-- Begin DOCUMENT SEGMENT --

While the issue of homosexual leaders is a concern to many, myself included, there are significant issues with Scouting more generally that lead me to believe that the LDS Church would be better off on its own. Feldman’s article almost makes the point for itself. The awkward association between American nationalism and The Church of Jesus Christ—whose kingdom was not only not connected to The United States of America, but not even “of this world”—is reason enough to part ways. Young men and women should be educated and encouraged to become dedicated followers of Christ, and not the American flag. Fixating their view on both God and Caesar—encouraging loyalty and fidelity to both, despite being taught that no man can serve two masters—is a paradoxical program in desperate need of realignment.

Or, abandonment. The Scouting program is steeped in statism. Baden-Powell himself was an authoritarian whose vision of his fledgling program was to train boys in militaristic fashion with the virtues that militaries focus on and foster. “A Scout is loyal to the King” and his subordinates, Baden-Powell wrote. “He must stick to them through thick and thin against anyone who is their enemy, or who even talks badly of them.” Unsurprisingly, unquestioning and submissive obedience is another “Scout law” Baden-Powell created. “A Scout obeys orders… without question. Even if he gets an order he does not like, he must do as soldiers and sailors do, he must carry it out all the same because it is his duty…” (emphasis in the original). Present in Scouting are the virtues of a good soldier: courage, patriotism, self-discipline, and obedience; absent is emphasis on humility, love, knowledge, individual expression, etc.

Scouting youth train in an anti-terrorism military exercise

Spencer W. Kimball noted four decades ago that Americans tend to “train a man in the art of war and call him a patriot, thus, in the manner of Satan’s counterfeit of true patriotism, perverting the Savior’s teaching” of loving our enemies. Does Scouting foster the former, or the latter?

-- End DOCUMENT SEGMENT --

> [TO-DO LIST]
- a) Repeat the Scouting passage from "Scouting youth train" up to and including "or the latter?".
- b) Decide whether each statement agrees with the Scouting passage, answering yes or no and quoting the words that settle it: (i) Baden-Powell wrote that a Scout is loyal to the King; (ii) the passage says Scouting places emphasis on humility and love; (iii) Spencer W. Kimball made his remark two decades ago.
The material placed after this Scouting passage is separate from it.

-- Begin ROWS --

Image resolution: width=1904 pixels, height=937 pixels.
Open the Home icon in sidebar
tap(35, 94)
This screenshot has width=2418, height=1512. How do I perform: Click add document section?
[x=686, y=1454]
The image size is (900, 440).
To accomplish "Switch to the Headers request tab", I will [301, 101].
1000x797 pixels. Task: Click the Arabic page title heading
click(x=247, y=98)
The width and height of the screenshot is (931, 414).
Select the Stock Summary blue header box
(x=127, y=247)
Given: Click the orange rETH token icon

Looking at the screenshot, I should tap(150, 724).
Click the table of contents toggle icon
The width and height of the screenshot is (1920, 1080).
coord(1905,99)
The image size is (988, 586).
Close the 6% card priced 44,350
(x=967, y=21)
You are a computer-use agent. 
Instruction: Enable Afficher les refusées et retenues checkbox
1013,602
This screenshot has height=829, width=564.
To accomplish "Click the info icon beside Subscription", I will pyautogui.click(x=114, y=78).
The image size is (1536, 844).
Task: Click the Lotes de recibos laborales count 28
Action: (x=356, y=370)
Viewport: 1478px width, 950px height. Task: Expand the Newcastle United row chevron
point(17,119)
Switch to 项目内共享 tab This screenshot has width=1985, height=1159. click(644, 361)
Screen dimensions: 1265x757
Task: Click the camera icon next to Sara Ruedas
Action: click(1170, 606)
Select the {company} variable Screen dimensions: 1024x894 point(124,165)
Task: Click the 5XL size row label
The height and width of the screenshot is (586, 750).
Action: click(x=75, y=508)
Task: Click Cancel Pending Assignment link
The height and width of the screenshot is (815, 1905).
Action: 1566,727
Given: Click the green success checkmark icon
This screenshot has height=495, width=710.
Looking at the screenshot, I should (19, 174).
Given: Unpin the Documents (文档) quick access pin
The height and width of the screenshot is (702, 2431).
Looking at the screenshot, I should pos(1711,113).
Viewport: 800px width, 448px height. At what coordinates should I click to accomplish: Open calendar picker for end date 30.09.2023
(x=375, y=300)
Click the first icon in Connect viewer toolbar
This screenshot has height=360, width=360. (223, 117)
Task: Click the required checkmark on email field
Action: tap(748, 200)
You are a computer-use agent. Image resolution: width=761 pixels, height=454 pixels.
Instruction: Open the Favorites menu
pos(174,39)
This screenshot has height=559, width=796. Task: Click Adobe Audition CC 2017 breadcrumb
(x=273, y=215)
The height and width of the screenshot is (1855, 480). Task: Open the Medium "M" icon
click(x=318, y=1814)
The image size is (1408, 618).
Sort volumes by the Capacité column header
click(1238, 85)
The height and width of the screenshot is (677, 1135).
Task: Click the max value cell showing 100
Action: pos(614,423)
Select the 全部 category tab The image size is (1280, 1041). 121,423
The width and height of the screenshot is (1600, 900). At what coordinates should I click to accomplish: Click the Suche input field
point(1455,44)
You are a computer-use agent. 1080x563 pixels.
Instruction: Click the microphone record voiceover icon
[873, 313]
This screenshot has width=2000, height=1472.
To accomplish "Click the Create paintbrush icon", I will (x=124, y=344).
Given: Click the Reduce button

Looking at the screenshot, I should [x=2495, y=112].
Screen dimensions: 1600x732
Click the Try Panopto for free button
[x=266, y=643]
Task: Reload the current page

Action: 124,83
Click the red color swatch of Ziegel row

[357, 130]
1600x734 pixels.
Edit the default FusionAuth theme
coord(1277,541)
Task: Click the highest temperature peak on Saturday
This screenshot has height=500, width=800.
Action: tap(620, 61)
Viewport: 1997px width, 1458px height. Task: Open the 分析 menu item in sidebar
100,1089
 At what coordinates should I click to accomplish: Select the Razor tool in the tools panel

-- End ROWS --

> [SOLUTION LIST]
- a)
Scouting youth train in an anti-terrorism military exercise

Spencer W. Kimball noted four decades ago that Americans tend to “train a man in the art of war and call him a patriot, thus, in the manner of Satan’s counterfeit of true patriotism, perverting the Savior’s teaching” of loving our enemies. Does Scouting foster the former, or the latter?

- b)
(i) Yes: "A Scout is loyal to the King"
(ii) No: "absent is emphasis on humility, love, knowledge, individual expression, etc."
(iii) No: "Spencer W. Kimball noted four decades ago"